[LU-1682] Memory allocation failure in mgc_enqueue() tends to cause LBUG and refcount issue Created: 27/Jul/12  Updated: 08/Feb/18  Resolved: 08/Feb/18

Status: Closed
Project: Lustre
Component/s: None
Affects Version/s: Lustre 2.1.0, Lustre 2.3.0, Lustre 1.8.8
Fix Version/s: None

Type: Bug Priority: Minor
Reporter: Hiroya Nozaki Assignee: Jinshan Xiong (Inactive)
Resolution: Won't Fix Votes: 0
Labels: patch
Environment:

Originally it happened with FEFS, based on Lustre-1.8.5 in RIKEN K computer environment
MDSx1, OSSx2592, OSTx5184, Clientx84672


Severity: 3
Rank (Obsolete): 4517

 Description   

Hi, I believe I found some bugs in mgc_enqueue().
I'm sure in 1.8.x case because I've often run into the case actually,
but I'm not so in 2.x case because it's due to only my sourde code
inspection, not actuall facing the problem.

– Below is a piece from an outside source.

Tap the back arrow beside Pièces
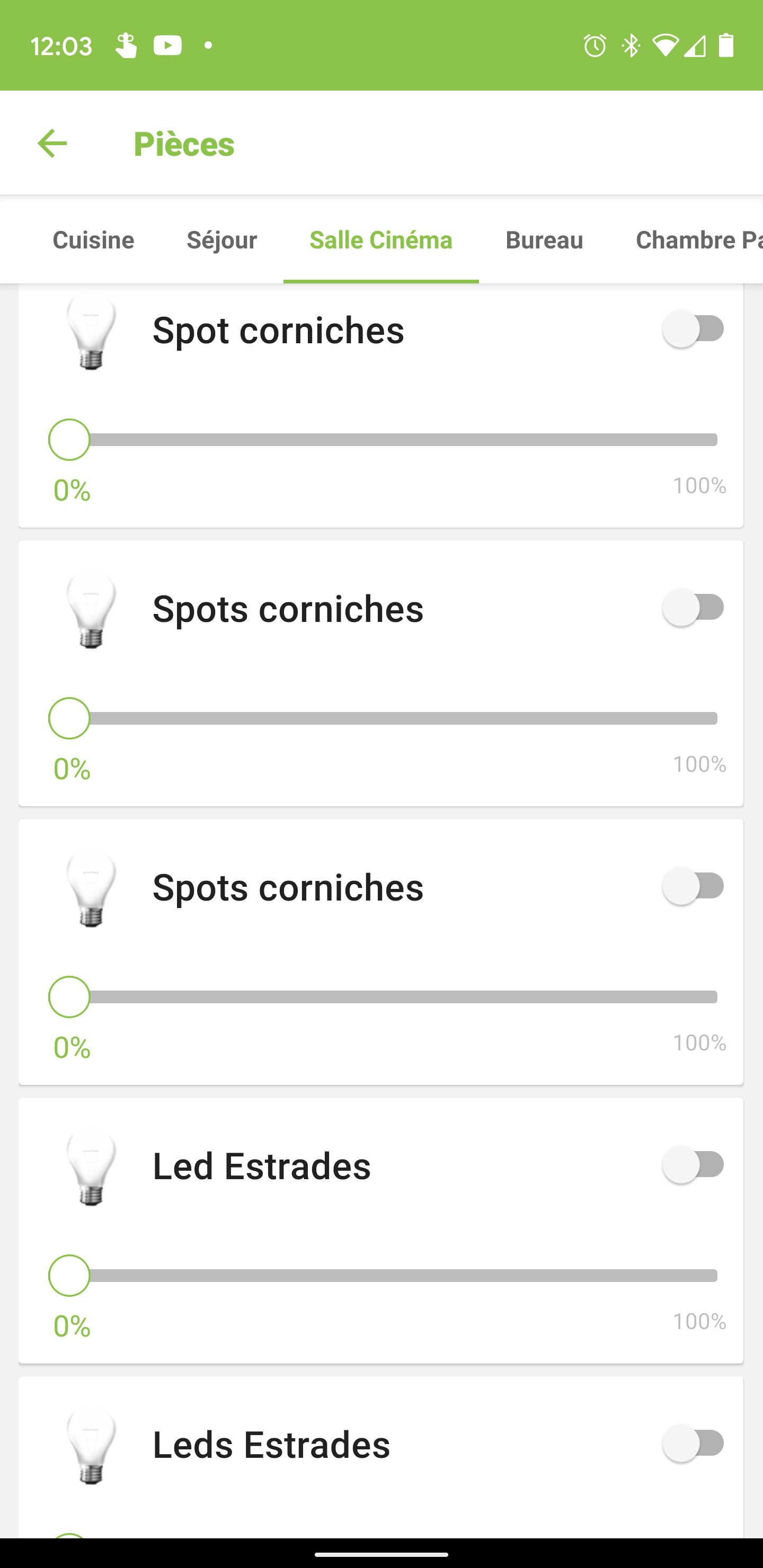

So could someone verify whether or not it's true or not in the 2.x case?
The over views of the bugs are the below.

1)
mgc_blocking_ast() is never callced when the case that mgc_enqnene()
failed to allocat memory for a new ldlm_lock for cld, because there
is no ldlm_lock holding callback-functions due to the allocation failure.
That's why the cld remains and it cause the obd_device of MGC remains
forever even after umount-command is exexuted.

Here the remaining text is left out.